Tabby: How to Set Up a Self-Hosted GitHub Copilot Alternative
Published on April 10, 2026 -- 19 min read
GitHub Copilot costs $10/month per developer and sends every keystroke to Microsoft's servers. For a 10-person team, that is $1,200/year -- and your proprietary code passes through infrastructure you do not control. Tabby eliminates both problems: it is free, open-source, and runs entirely on your network.
Tabby has 23,000+ GitHub stars, supports VS Code, JetBrains, Vim, and Neovim, and serves real-time code completions from models you choose. I have been running it for my team of five for three months on a single RTX 4090 workstation. Setup took 20 minutes. The completion quality is 85-90% of Copilot for standard coding patterns, and our code never leaves the building.
Here is how to set it up, which model to pick, and how to tune it for your team.
What is Tabby {#what-is-tabby}
Tabby is an open-source AI code completion server built by TabbyML. It provides:
- Real-time code completion with sub-200ms latency
- Multi-IDE support: VS Code, JetBrains (IntelliJ, PyCharm, WebStorm), Vim, Neovim
- Model flexibility: StarCoder2, DeepSeek-Coder, CodeLlama, Qwen2.5-Coder
- Repository indexing: learns your codebase patterns for better suggestions
- Admin dashboard: user management, usage analytics, model configuration
- Enterprise features: LDAP/OAuth auth, audit logging, access controls
The architecture is simple: Tabby runs as a server (standalone binary, Docker container, or Homebrew install), loads a code model into GPU memory, and serves completions over HTTP. IDE extensions connect to the server and inject suggestions inline, identical to how Copilot works.
What Tabby Does Not Do
Tabby focuses specifically on code completion -- the autocomplete experience. It does not include:
- Chat interface (use Continue.dev or Claude for that)

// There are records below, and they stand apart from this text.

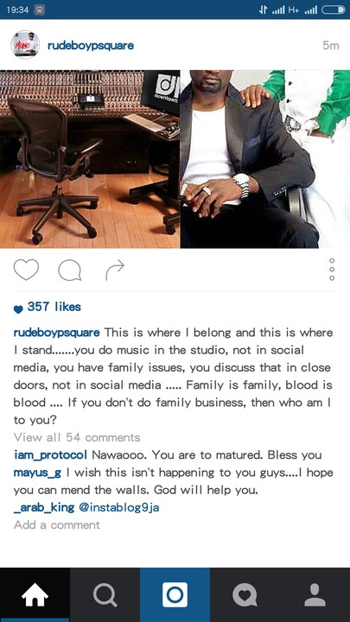Tap the @instablog9ja mention

119,507
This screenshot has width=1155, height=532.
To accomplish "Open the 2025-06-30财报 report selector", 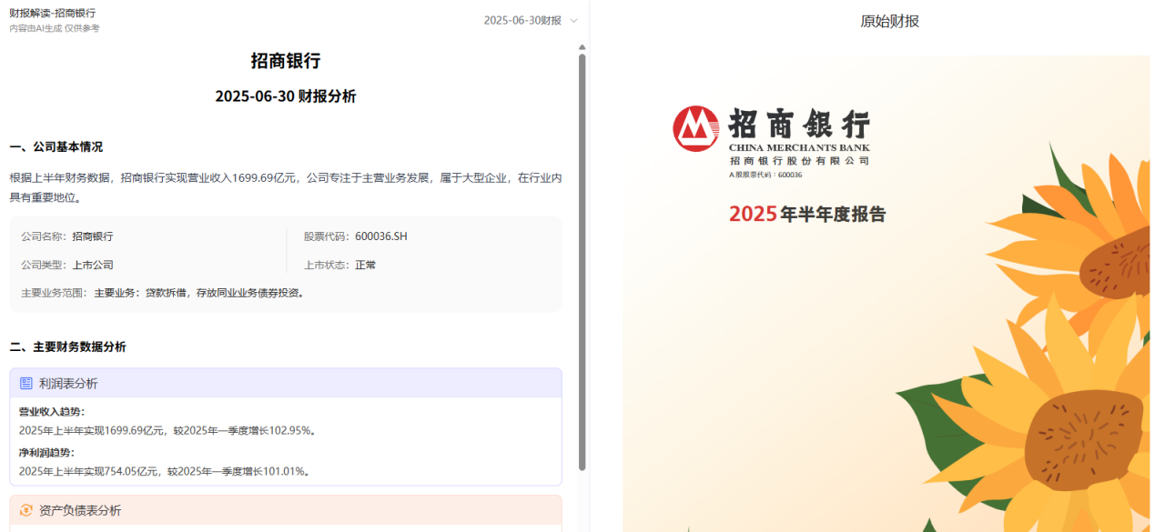I will (523, 21).
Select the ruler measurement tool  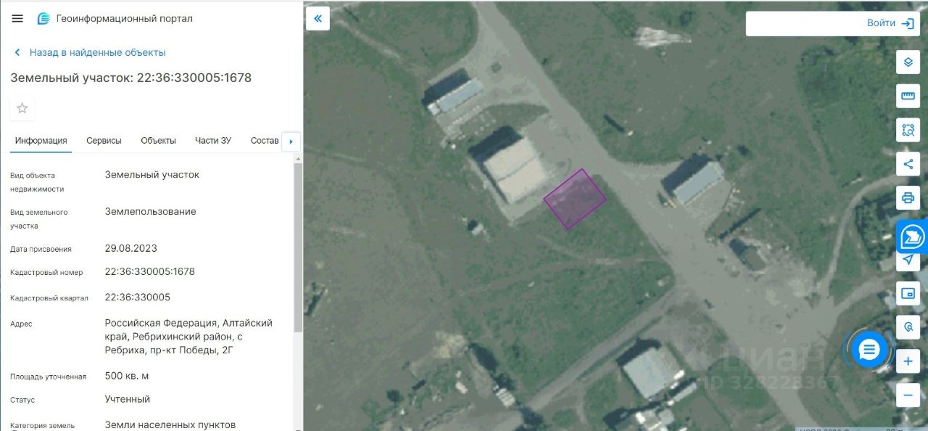point(908,96)
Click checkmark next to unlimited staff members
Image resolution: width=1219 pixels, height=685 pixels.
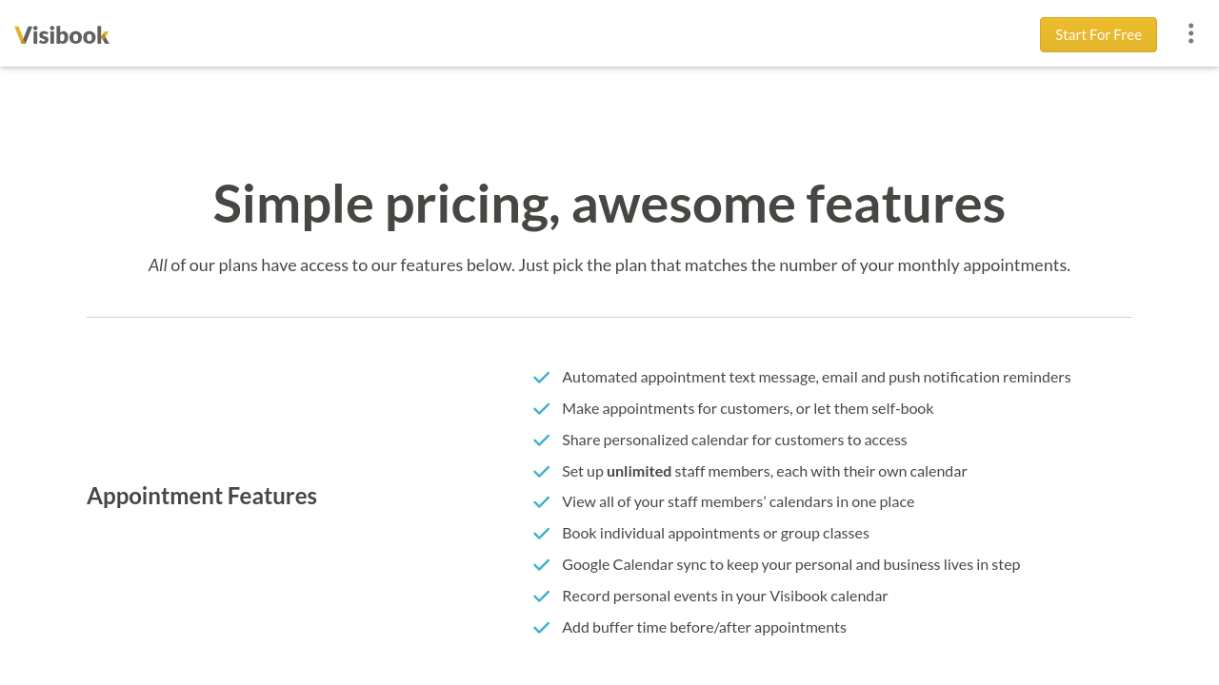click(542, 472)
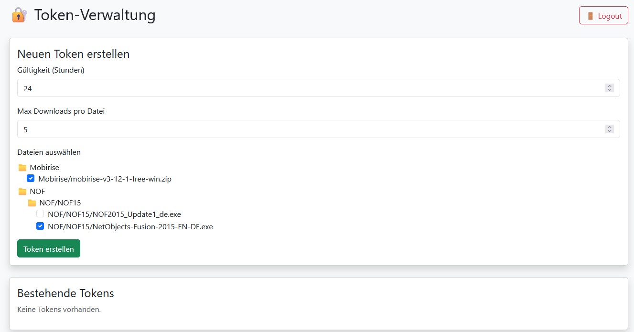The image size is (634, 332).
Task: Click the Gültigkeit hours spinner arrows
Action: pyautogui.click(x=609, y=88)
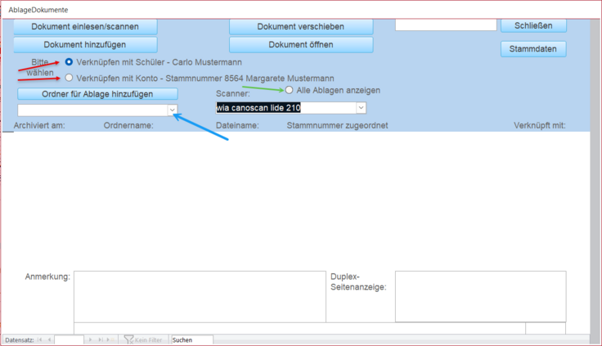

- Code explanation or documentation generation
- Agent mode or autonomous task execution
- Code review or PR analysis
This focused scope is actually an advantage: Tabby does one thing and does it well, with minimal resource usage.

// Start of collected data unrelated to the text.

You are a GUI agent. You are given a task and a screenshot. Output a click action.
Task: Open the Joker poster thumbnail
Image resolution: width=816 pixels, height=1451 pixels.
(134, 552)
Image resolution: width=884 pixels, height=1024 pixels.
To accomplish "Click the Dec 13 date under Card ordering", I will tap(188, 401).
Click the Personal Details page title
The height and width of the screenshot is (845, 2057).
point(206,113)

Why Self-Host Code Completion {#why-self-host}
Privacy
Every character you type in Copilot gets sent to GitHub's servers. For companies handling regulated data (healthcare, finance, defense), customer PII, or proprietary algorithms, that is a compliance problem. Self-hosted Tabby keeps all code on your network.
Cost at Scale
| Team Size | Copilot Cost/Year | Tabby Hardware Cost | Tabby Breakeven |
|---|---|---|---|
| 5 devs | $600 | $1,600 (RTX 4090) | 2.7 years |
| 10 devs | $1,200 | $1,600 (RTX 4090) | 1.3 years |
| 25 devs | $3,000 | $1,600 (RTX 4090) | 6.4 months |
| 50 devs | $6,000 | $4,500 (A6000 48GB) | 9 months |
| 100 devs | $12,000 | $4,500 (A6000 48GB) | 4.5 months |
At 10+ developers, Tabby pays for itself in the first year. At 25+, the savings are substantial.
Customization
Copilot gives you one model, take it or leave it. Tabby lets you:
- Choose models optimized for your languages (DeepSeek-Coder for Python, StarCoder2 for polyglot)
- Index your private repositories for context-aware completions
- Fine-tune models on your codebase (advanced)

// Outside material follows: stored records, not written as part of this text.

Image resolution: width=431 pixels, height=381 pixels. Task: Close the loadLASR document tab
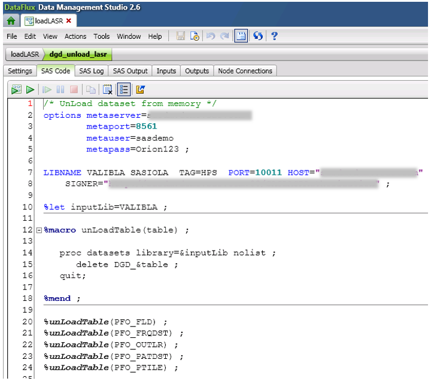[68, 21]
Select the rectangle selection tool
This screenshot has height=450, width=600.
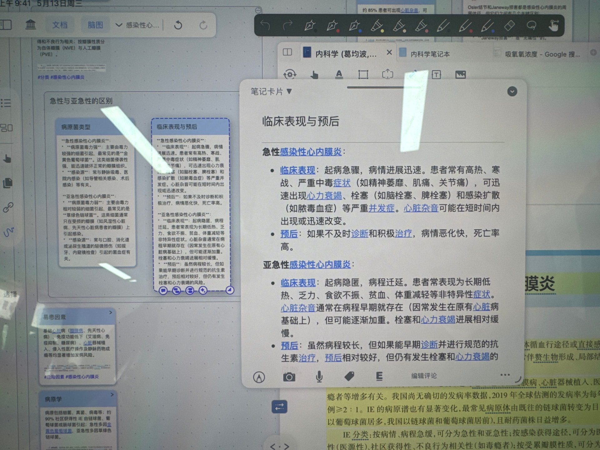point(363,74)
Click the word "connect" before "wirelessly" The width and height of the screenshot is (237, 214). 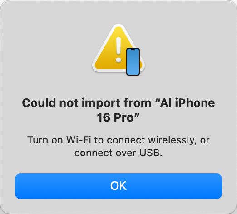[x=126, y=140]
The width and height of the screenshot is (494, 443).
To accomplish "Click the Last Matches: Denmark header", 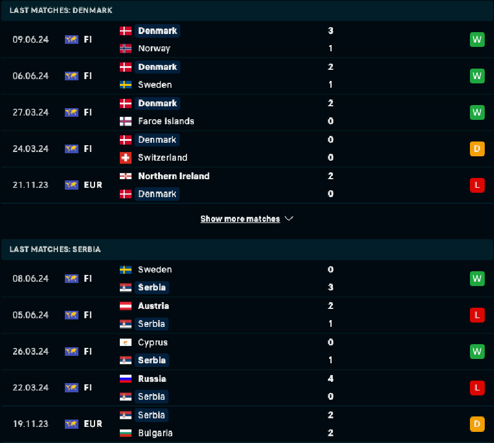I will coord(61,11).
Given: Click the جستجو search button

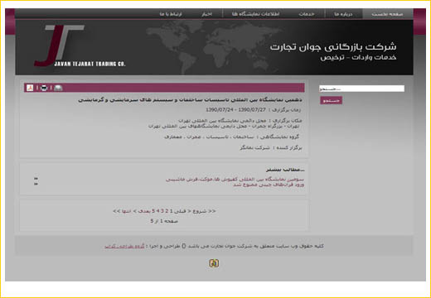Looking at the screenshot, I should (331, 100).
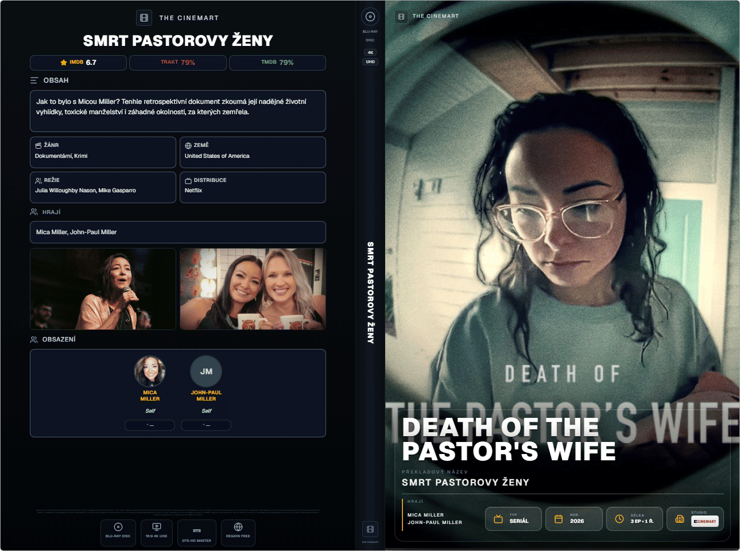The width and height of the screenshot is (740, 551).
Task: Select the IMDB 6.7 rating pill
Action: click(78, 63)
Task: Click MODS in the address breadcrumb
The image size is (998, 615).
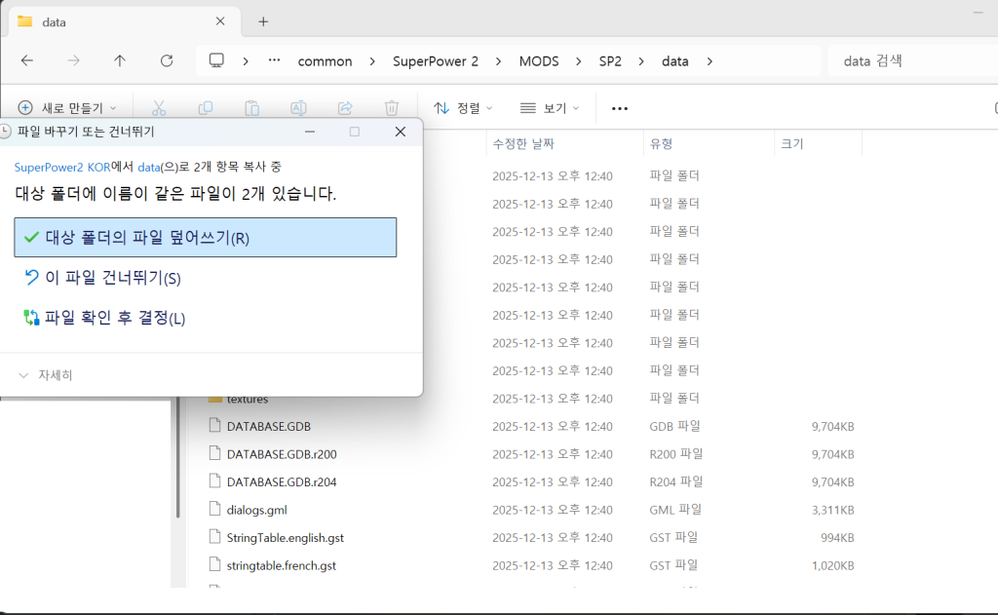Action: [539, 61]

- Control context window size and completion behavior
Uptime Independence
Copilot goes down when GitHub has an outage. Your Tabby server runs on your infrastructure, on your schedule.
Installation Methods {#installation}
Method 1: Docker (Recommended for Teams)
Docker is the cleanest way to deploy Tabby, especially for team servers.
# NVIDIA GPU (CUDA)
docker run -it \
--gpus all \
-p 8080:8080 \
-v $HOME/.tabby:/data \
tabbyml/tabby \
serve --model StarCoder2-3B --device cuda
# AMD GPU (ROCm)
docker run -it \
--device /dev/kfd --device /dev/dri \
--group-add video \
-p 8080:8080 \
-v $HOME/.tabby:/data \
tabbyml/tabby-rocm \
serve --model StarCoder2-3B --device rocm
After startup, open http://localhost:8080 in your browser. You will see the admin dashboard where you can create user accounts, manage models, and view usage analytics.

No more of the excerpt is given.